Santé et Science

Actus sciences: tout Paris sans voiture!

Paris pousse plus loin le concept de ville sans voiture! Aussi, révolution environnementale à Ottawa, l’édition génétique et ses dangers et nouvelles priorités dans la recherche militaire.

Photo: Pixabay

Paris sans voiture

Malgré le mécontentement des automobilistes, la Ville de Paris a annoncé cette semaine qu’elle tiendrait à l’automne une Journée sans voiture d’encore plus grande ampleur que celle de 2016, alors que 650 km de rues avaient été fermés à la circulation. Le dimanche 1er octobre prochain, pour la première fois, la capitale française sera donc intégralement interdite aux voitures, scooters, motos, camions et autobus de tourisme. Seuls les transports en commun, taxis et véhicules d’urgence seront autorisés à circuler.

Cet événement symbolique, explique la mairesse Anne Hidalgo, a pour but de permettre à la population de voir sa ville autrement et de la sensibiliser aux impacts de la circulation sur la qualité de l’air. Une idée que ne partage visiblement pas le maire Coderre, pourtant présent aux côtés de madame Hidalgo à l’occasion du Congrès Métropolis, tenu cette semaine à Montréal, lors duquel on a discuté des grands enjeux des villes, dont le climat. La Journée mondiale sans voiture n’est plus célébrée au Québec depuis plusieurs années.

Révolution environnementale à Ottawa

Les députés fédéraux qui siègent au Comité permanent de l’environnement et du développement durable de la Chambre des communes, à Ottawa, viennent de proposer une vaste refonte de la Loi sur la protection de l’environnement, qui date de 1999. Les multiples modifications proposées, si elles sont adoptées, auront des impacts énormes pour la santé de la population et des écosystèmes.

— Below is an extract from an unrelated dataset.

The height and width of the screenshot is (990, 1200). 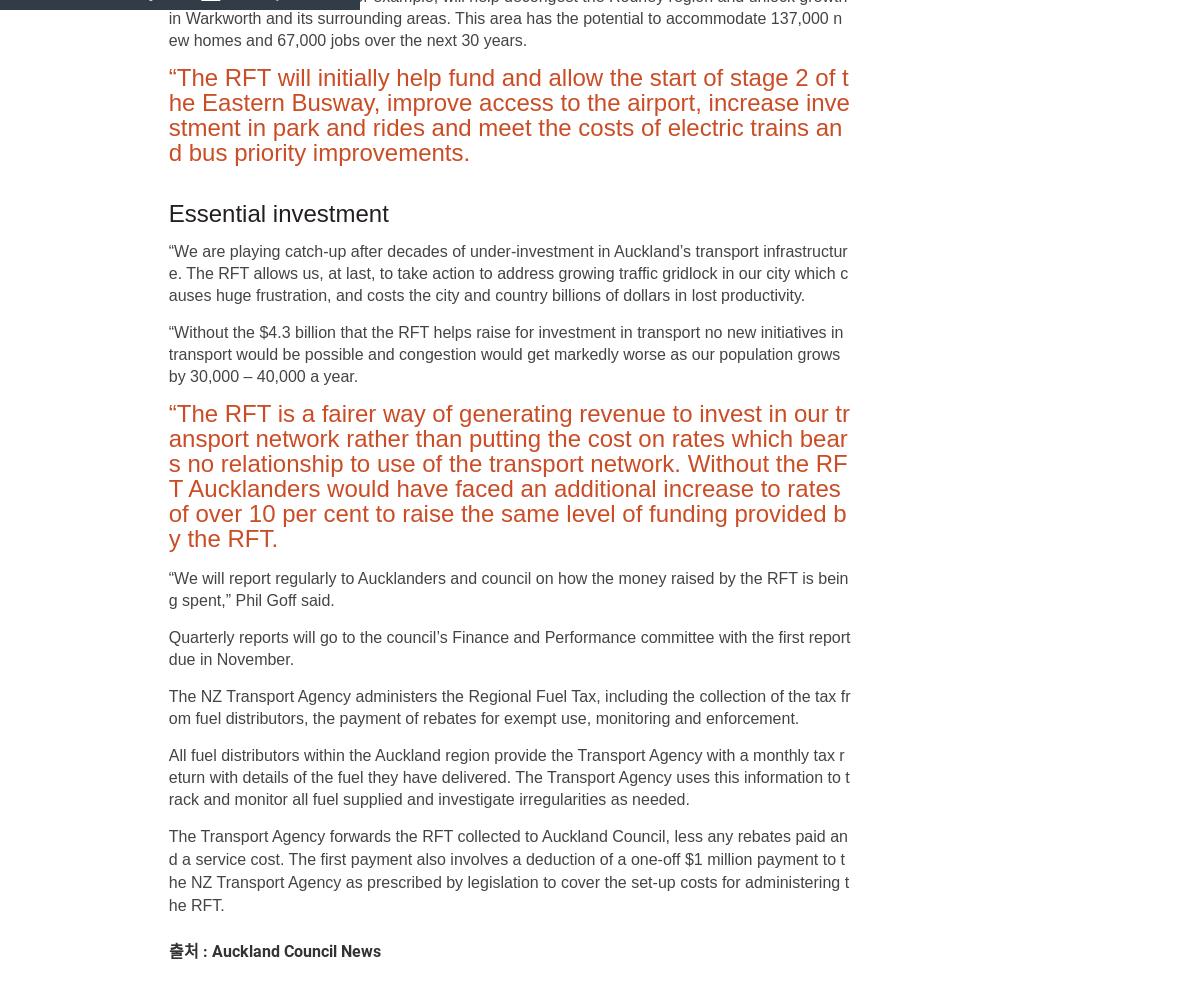 I want to click on '“We are playing catch-up after decades of under-investment in Auckland’s transport infrastructure. The RFT allows us, at last, to take action to address growing traffic gridlock in our city which causes huge frustration, and costs the city and country billions of dollars in lost productivity.', so click(x=506, y=273).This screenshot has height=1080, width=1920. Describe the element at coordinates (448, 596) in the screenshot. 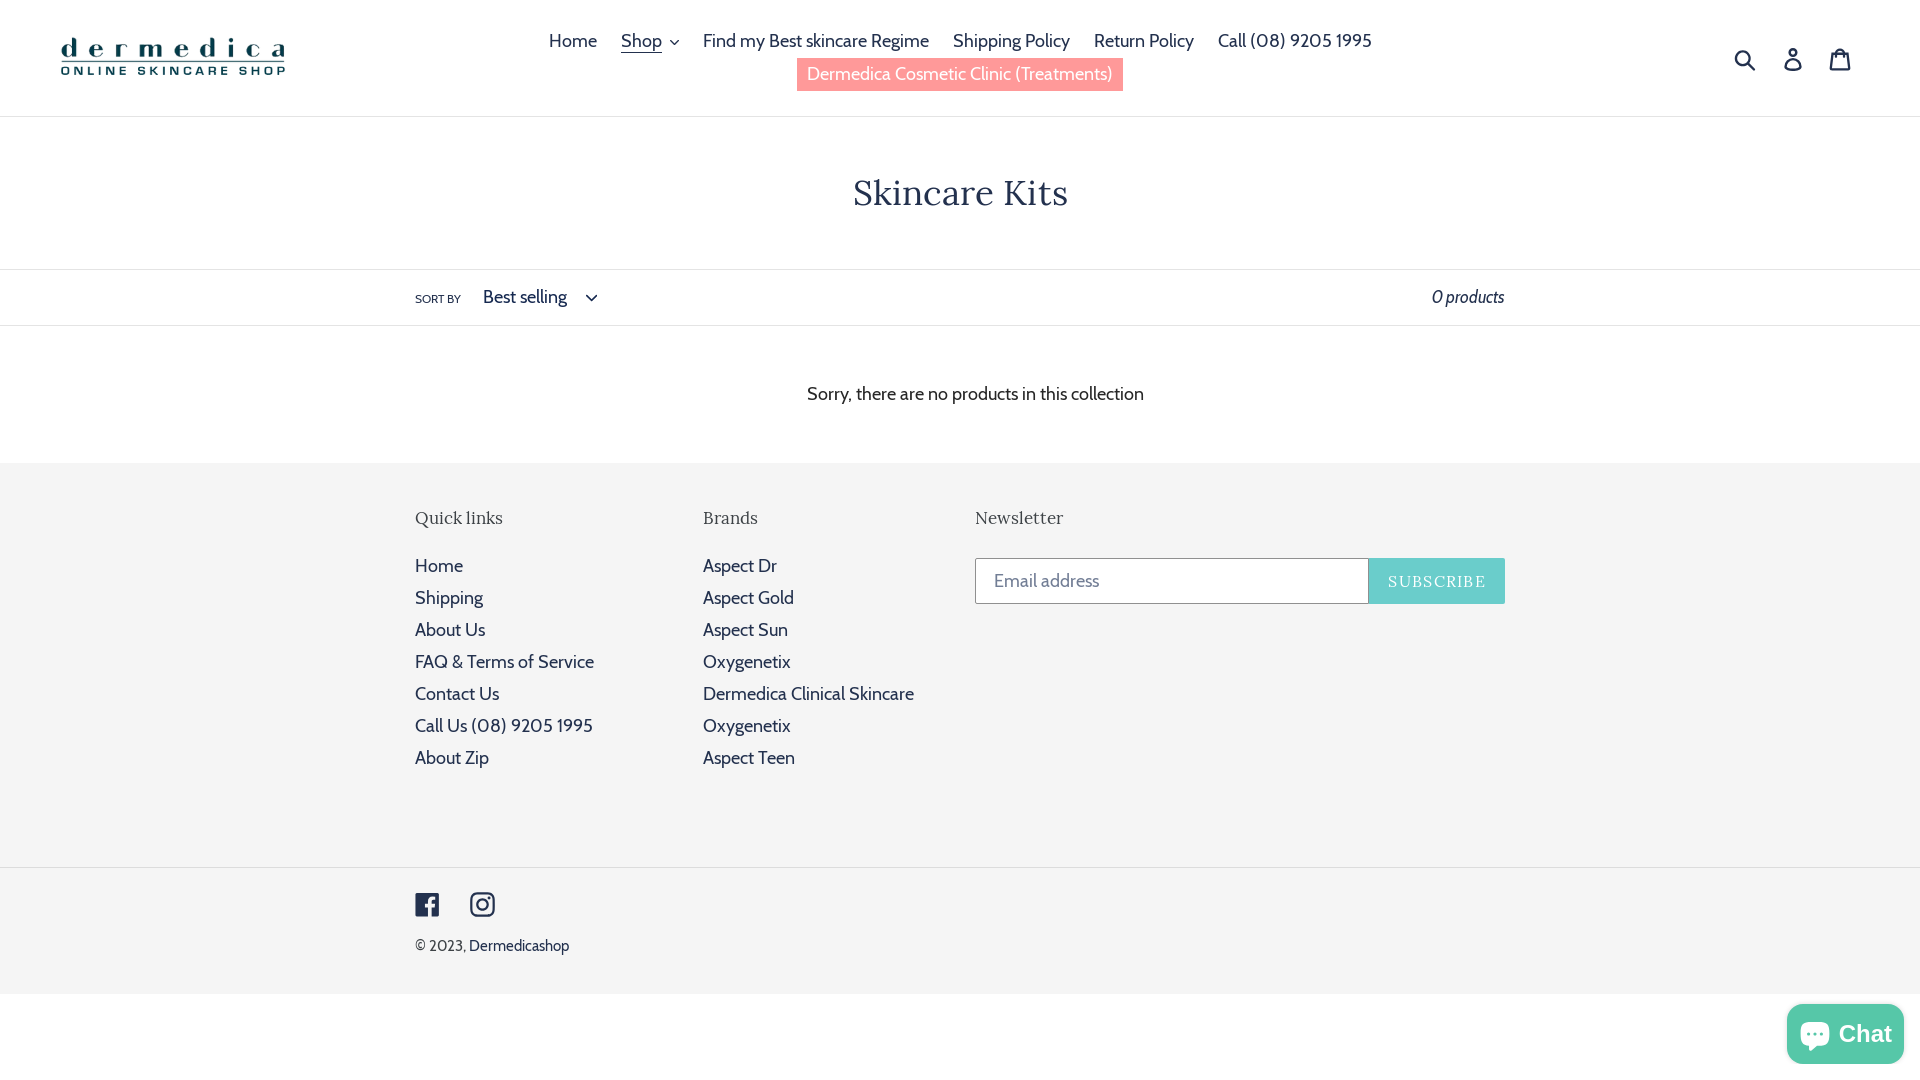

I see `'Shipping'` at that location.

Les députés proposent d’abord d’inclure dans la loi canadienne la notion de droit à un environnement sain, comme l’ont déjà fait une centaine de pays. Cette mesure est considérée par de nombreux juristes comme essentielle pour donner plus de mordant aux lois environnementales. Ils demandent aussi que la Loi sur la qualité de l’environnement prévale sur toutes les autres lois fédérales régissant des produits potentiellement à risque (par exemple les lois sur les produits de consommation, sur les engrais, les aliments et drogues). Le Comité veut plus de transparence et propose l’étiquetage obligatoire des dangers inhérents à l’usage de tous les produits contenant des substances toxiques ainsi que l’adoption de des normes fédérales pour la qualité de l’eau potable. Le comité estime également que les perturbateurs endocriniens devraient être considérés comme des produits toxiques.

Les députés proposent aussi le renversement du fardeau de la preuve, notamment pour les substances reconnues comme cancérigènes, toxiques pour la reproduction. Ces substances seraient interdites d’usage à moins que le fabricant d’un produit qui en contient fasse la preuve au gouvernement que l’usage proposé ne présente pas de danger et qu’il n’existe pas de substitut viable.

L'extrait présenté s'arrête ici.